Medical Transcription - Career Spotlight
Medical Transcription careers are becoming increasingly popular as a work-at-home career. Why? The job allows you to work from home with as little as a telephone, a computer and transcribing equipment. You save money on gas, daycare and a fashionable career wardrobe. It's also a career that does not necessarily require a 4 year degree. Sounds easy? Don't be fooled. In reality, a career as a medical transcriptionist is anything but easy and not as simple as those work from home ads would have you believe.

With all the perks, why is it so difficult to enter the Medical Transcription field? Take a moment to consider what the position requires. It requires you to take information from a doctor's notes, either hardcopy or recorder and accurately transpose the information onto a medical record for a patient's medical history file.

A career in Medical Transcription (MT) requires a solid knowledge of medical language, a good knowledge of anatomy, physiology, as well as illnesses and diseases. This information is not readily available from reading a book. The position also requires a command of the English language, excellent grammar and punctuation skills.

While a career as an MT does not require a 4 year degree, you do need a 2-year associates degree or, at minimum, a training program and certification in order to not only work as an MT, but command a higher salary as well.
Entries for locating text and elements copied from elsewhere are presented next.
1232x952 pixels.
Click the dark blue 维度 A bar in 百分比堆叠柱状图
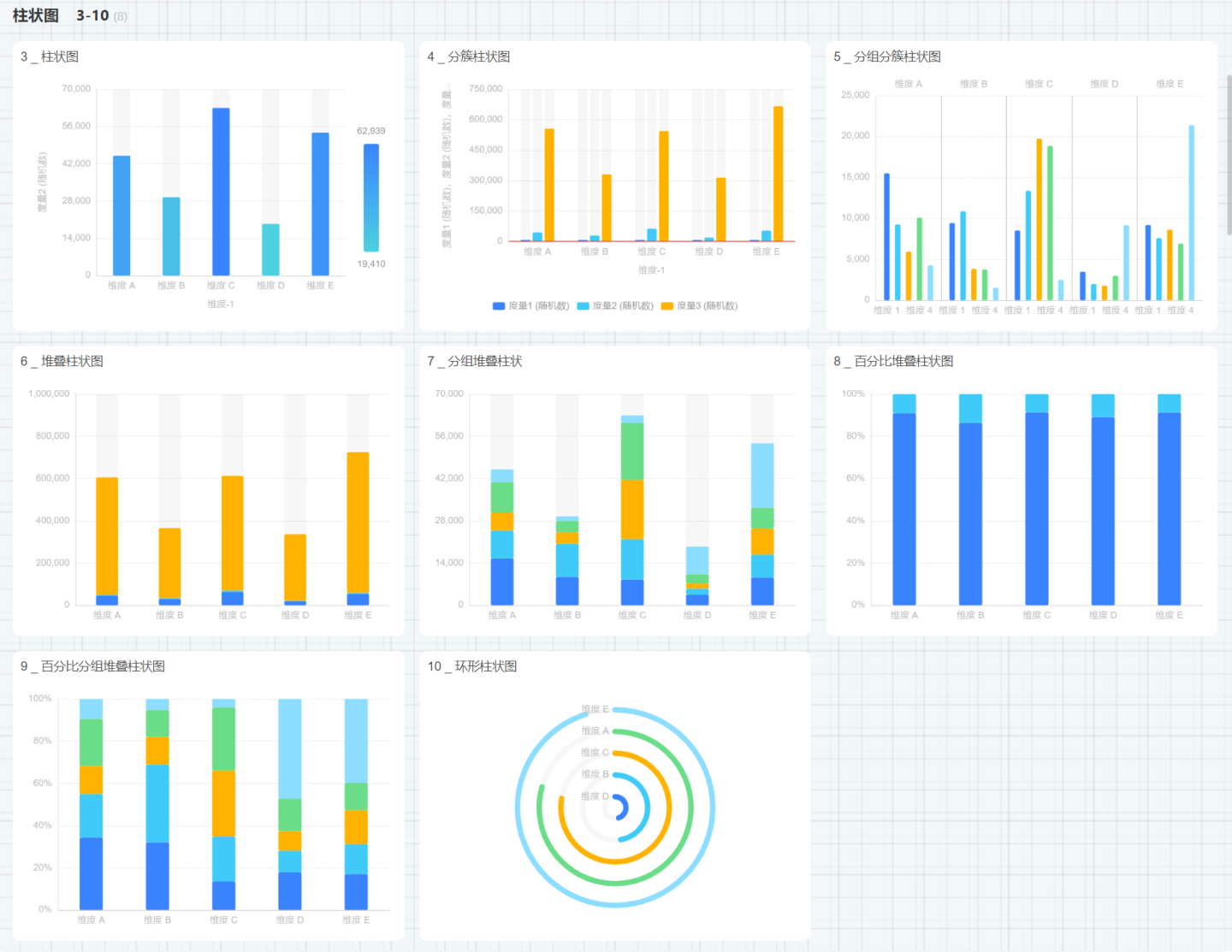tap(904, 509)
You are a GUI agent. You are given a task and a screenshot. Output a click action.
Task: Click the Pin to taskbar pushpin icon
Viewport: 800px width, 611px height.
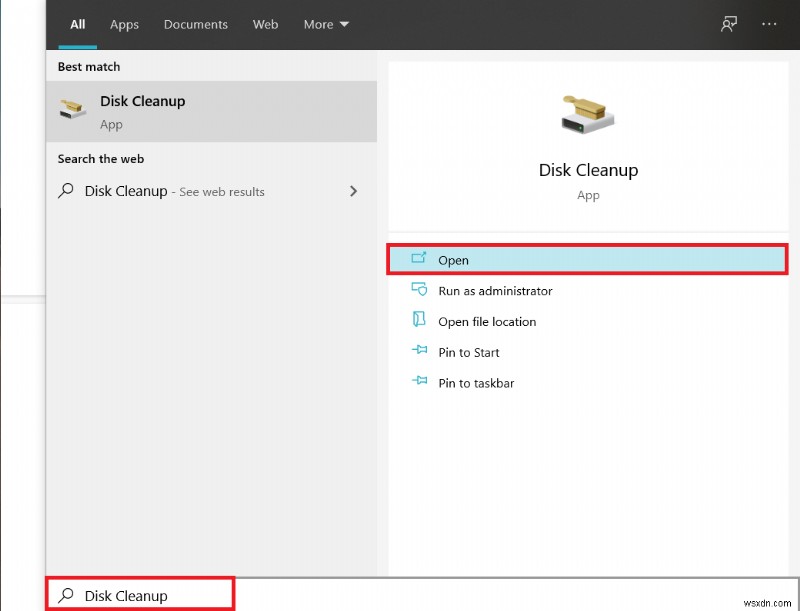[418, 382]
After obtaining your certification, additional continuing educational courses are also needed to recertify every 3 years.

There are different levels of Medical Transcriptionists.

Level 1 - Transcribes notes from doctors and nurses or other health care providers.

Level 2 - Work is completed the same as level 1, however, they may be involved in the research of questions. A level 2 would also have an extensive knowledge of a medical specialty; Level 2's are able to handle non-routine problems.

Level 3 - While technically a transcriptionist, this level actually completes very little transcription. They are often used as a resource - teaching students and helping other transcriptions interpret information other levels cannot.

Other skills required by MT's are the ability to work well under pressure, meet deadlines, have a strong grasp of the seriousness of the information and, most importantly, the ability to keep the confidentiality of the patients whose records they are transcribing.

The "work-at-home" ads to start an "easy" career as a medical transcriptionist are misleading. Medical transcription is a worthwhile profession requiring very detailed and knowledgeable work.